Data
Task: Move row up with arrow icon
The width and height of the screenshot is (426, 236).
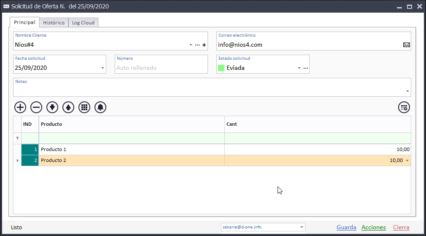Action: pyautogui.click(x=68, y=107)
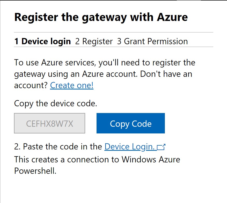The image size is (227, 203).
Task: Open the external link icon beside Device Login
Action: tap(161, 147)
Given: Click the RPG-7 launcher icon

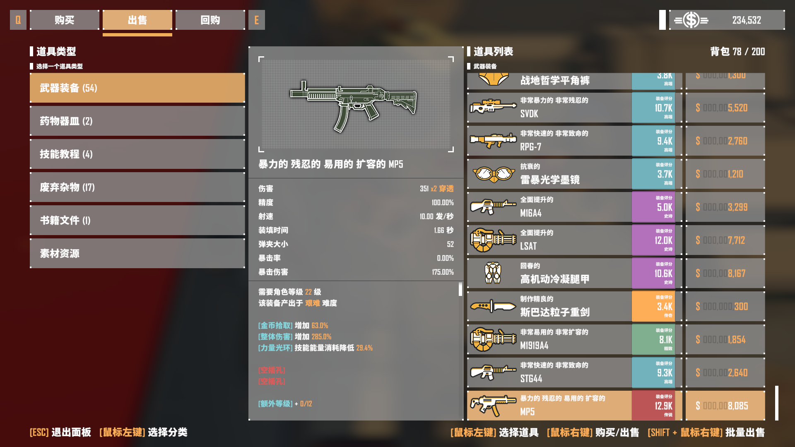Looking at the screenshot, I should (x=493, y=141).
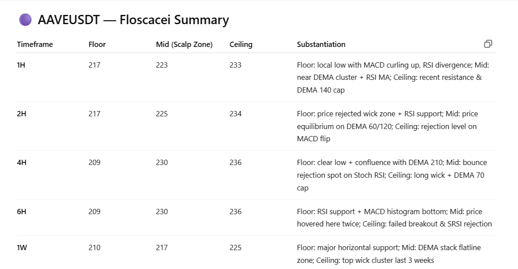This screenshot has height=269, width=518.
Task: Click the copy table icon
Action: (x=488, y=44)
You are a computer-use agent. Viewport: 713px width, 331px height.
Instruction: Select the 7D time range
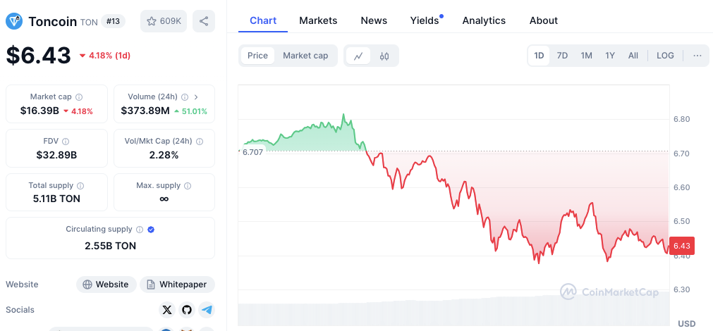562,56
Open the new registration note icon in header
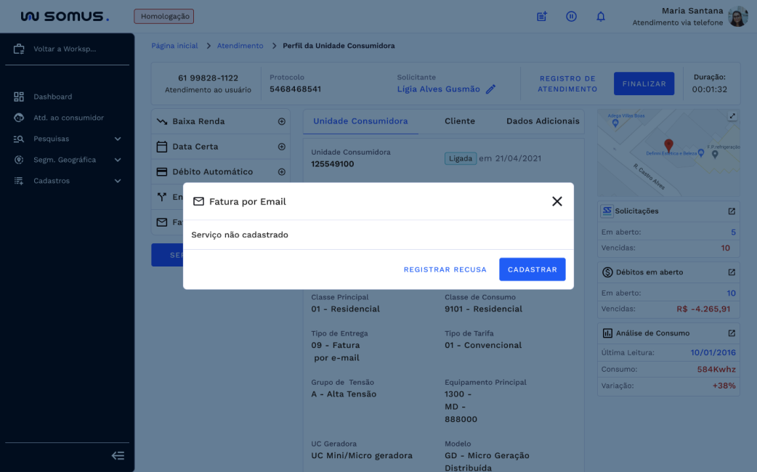The height and width of the screenshot is (472, 757). [541, 16]
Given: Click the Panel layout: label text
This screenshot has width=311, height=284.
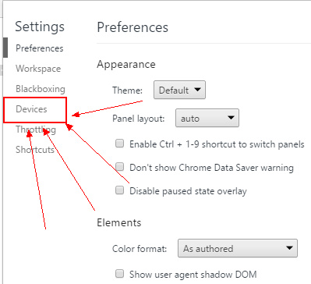Looking at the screenshot, I should pos(139,119).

Challenge
Rewrite the items, from their first line through the line containing "Action: (x=488, y=44)" (both ends included), as a Markdown table with the columns Row and Item Line, numbering each row and skipping blank lines. Leave the pictures out.

The answer
| Row | Item Line |
|---|---|
| 1 | Task: Move row up with arrow icon |
| 2 | The width and height of the screenshot is (426, 236). |
| 3 | Action: pyautogui.click(x=68, y=107) |
| 4 | The image size is (227, 203). |
| 5 | Task: Open the external link icon beside Device Login |
| 6 | Action: tap(161, 147) |
| 7 | Given: Click the RPG-7 launcher icon |
| 8 | Looking at the screenshot, I should (x=493, y=141). |
| 9 | This screenshot has height=269, width=518. |
| 10 | Task: Click the copy table icon |
| 11 | Action: (x=488, y=44) |